As you may know, your fridge does not run all the time.  Typically the compressor will be on about 25-30% of the time, and that is illustrated by my log above. The on time is about 10 minutes, an it's off about 33 minutes.  Those big spikes represent the starting energy of the compressor - they only last about a second and the utility meter can't respond that quickly, so it does not factor in to my energy costs.

So here's the math on the cost to operate my fridge
300 Watts X 24 = 7200W/day (if always on)
7200W X .25 = 1800W/Day = 1.8kWh (actually on 25% of the time)
1.8kWh X 30 = 54kWh/month (30 days)
54kWh X 16 cents/kWh = $8.64 per month (your cost per kWh will be different).

So if you use a KillAwatt meter or any other energy monitor to try and calculate your energy cost for a given appliance, you should always leave it running for at least 24 hours to get the average power usage.  Just looking at a power meter in the moment can give you a false impression of actual power consumption.




At the low end of the power spectrum is this heated cat bed that I got recently for my 16+ year old cat Maxx.  She loves it and stays in it all the time.  It is rated at 4 Watts and the surface temperature is just a few degrees above ambient.  I measured 73F with my thermal camera while she was not in it:
When I connected it to an energy monitor, I saw actual readings of 3.5 to 3.7W. Here's the heating pad inside:
Since this in on 24/7, it uses about 2.66 kWh/month at a cost to me of about 42 cents.  It's a small price to pay to keep Maxx happy in her old age.  And she really likes it a lot!

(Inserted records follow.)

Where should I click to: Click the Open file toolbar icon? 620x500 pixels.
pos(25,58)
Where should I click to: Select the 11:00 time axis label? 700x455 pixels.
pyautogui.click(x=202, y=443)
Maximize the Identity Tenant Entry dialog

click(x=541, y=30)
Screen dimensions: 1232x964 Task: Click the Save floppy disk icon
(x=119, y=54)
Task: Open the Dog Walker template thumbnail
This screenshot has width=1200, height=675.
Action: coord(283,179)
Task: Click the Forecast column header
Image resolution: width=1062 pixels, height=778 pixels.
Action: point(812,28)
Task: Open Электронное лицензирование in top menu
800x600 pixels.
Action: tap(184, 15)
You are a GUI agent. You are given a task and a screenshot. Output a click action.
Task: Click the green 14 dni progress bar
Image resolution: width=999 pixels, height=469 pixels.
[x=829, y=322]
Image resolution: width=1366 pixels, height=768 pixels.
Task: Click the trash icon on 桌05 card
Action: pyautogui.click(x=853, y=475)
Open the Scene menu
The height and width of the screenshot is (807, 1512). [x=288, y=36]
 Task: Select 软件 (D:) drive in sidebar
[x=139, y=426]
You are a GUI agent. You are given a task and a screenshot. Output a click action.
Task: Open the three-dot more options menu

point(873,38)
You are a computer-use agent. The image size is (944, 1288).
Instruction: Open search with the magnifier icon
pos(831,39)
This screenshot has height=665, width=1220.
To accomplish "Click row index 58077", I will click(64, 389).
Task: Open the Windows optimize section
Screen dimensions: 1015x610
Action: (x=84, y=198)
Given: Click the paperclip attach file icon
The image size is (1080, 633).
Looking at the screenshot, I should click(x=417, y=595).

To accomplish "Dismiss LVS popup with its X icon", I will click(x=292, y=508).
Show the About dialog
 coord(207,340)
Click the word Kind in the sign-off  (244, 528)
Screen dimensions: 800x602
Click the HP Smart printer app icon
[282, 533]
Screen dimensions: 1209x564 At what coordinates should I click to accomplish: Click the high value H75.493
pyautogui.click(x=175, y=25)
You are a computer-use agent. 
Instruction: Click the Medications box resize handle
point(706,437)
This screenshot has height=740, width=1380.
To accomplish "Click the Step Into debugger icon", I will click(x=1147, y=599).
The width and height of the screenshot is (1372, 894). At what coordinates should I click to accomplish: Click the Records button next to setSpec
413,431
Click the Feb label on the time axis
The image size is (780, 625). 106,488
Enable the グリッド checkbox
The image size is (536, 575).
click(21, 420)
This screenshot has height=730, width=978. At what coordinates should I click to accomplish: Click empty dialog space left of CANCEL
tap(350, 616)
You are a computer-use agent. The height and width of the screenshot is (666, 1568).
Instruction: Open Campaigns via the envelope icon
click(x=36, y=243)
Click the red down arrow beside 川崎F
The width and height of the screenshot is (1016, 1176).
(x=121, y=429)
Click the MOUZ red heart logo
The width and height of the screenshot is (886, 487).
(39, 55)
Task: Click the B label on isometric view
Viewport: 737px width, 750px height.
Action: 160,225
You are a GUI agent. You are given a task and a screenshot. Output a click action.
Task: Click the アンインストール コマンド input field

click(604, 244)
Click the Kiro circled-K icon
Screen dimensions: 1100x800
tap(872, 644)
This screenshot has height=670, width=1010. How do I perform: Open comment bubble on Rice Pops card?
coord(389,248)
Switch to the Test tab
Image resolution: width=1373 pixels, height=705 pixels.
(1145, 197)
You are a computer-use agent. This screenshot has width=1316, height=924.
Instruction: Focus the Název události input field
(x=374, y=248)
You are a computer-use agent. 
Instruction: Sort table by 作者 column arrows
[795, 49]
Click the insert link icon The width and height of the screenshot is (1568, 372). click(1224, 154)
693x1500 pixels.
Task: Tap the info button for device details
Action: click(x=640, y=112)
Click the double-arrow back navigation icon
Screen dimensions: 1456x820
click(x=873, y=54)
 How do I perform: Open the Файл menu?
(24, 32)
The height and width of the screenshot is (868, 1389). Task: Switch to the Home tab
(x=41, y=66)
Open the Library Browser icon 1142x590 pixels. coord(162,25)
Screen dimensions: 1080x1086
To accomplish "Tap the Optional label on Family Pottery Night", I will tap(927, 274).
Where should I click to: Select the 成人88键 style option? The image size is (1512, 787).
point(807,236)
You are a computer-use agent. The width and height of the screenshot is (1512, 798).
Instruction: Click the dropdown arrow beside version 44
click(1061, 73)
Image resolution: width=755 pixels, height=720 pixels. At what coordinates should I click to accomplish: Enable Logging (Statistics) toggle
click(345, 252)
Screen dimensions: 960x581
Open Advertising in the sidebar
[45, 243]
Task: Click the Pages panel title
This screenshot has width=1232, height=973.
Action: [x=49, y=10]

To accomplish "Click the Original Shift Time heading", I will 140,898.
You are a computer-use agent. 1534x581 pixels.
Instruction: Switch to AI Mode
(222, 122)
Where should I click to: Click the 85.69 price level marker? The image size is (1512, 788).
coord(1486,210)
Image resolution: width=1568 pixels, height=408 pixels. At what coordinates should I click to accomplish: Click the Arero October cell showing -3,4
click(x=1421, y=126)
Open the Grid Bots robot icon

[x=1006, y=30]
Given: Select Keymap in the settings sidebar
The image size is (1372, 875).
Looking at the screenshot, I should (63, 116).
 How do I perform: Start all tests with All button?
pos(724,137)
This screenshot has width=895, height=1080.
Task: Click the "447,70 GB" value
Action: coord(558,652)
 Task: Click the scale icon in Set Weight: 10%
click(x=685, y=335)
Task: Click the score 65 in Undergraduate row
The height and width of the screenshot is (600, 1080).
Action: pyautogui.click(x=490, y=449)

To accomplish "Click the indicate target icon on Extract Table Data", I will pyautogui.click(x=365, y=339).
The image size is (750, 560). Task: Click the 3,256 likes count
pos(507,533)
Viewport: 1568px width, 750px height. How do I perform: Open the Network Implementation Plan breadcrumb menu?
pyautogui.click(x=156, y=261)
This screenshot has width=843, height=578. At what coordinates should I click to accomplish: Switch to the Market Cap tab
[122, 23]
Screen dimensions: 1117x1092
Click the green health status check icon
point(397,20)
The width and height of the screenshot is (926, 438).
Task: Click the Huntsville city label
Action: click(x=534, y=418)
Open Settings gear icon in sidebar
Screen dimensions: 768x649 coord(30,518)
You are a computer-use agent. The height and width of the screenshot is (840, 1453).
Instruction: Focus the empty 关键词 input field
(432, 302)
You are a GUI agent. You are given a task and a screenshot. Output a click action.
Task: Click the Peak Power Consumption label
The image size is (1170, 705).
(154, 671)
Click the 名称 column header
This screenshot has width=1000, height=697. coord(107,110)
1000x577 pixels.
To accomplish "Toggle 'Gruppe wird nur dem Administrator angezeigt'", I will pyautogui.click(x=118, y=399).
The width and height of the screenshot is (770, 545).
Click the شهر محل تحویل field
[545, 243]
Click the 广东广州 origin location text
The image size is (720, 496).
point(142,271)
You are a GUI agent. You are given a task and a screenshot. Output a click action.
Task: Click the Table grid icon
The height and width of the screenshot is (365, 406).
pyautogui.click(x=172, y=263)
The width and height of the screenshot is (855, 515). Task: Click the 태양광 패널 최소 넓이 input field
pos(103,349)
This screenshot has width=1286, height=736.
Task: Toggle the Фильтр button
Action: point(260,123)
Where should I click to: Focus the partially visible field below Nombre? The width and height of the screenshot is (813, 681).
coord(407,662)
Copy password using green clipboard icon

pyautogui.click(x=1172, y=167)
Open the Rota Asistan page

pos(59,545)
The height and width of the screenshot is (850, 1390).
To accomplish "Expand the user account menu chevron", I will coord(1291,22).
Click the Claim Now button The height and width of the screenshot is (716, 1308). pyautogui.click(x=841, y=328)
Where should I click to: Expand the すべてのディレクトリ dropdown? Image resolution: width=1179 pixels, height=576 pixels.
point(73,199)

Wednesday, February 6, 2019

Energy efficient humidifier

Click image to see this on Amazon
  
Recently my humidifier stopped working despite relatively frequent maintenance (OK I could have done better).  They all require frequent cleaning and rinsing out with vinegar.  I bought it in a hurry a year ago because I was having sinus infections due to the very dry winter air in Maine and this was relatively inexpensive and off-the-shelf at my local pharmacy.  But I liked being able to stick my face in the warm mist to soothe my sinuses and I could add scent to it which was pleasant.  In retrospect I should have done more research and made a smarter choice to get a more energy efficient unit.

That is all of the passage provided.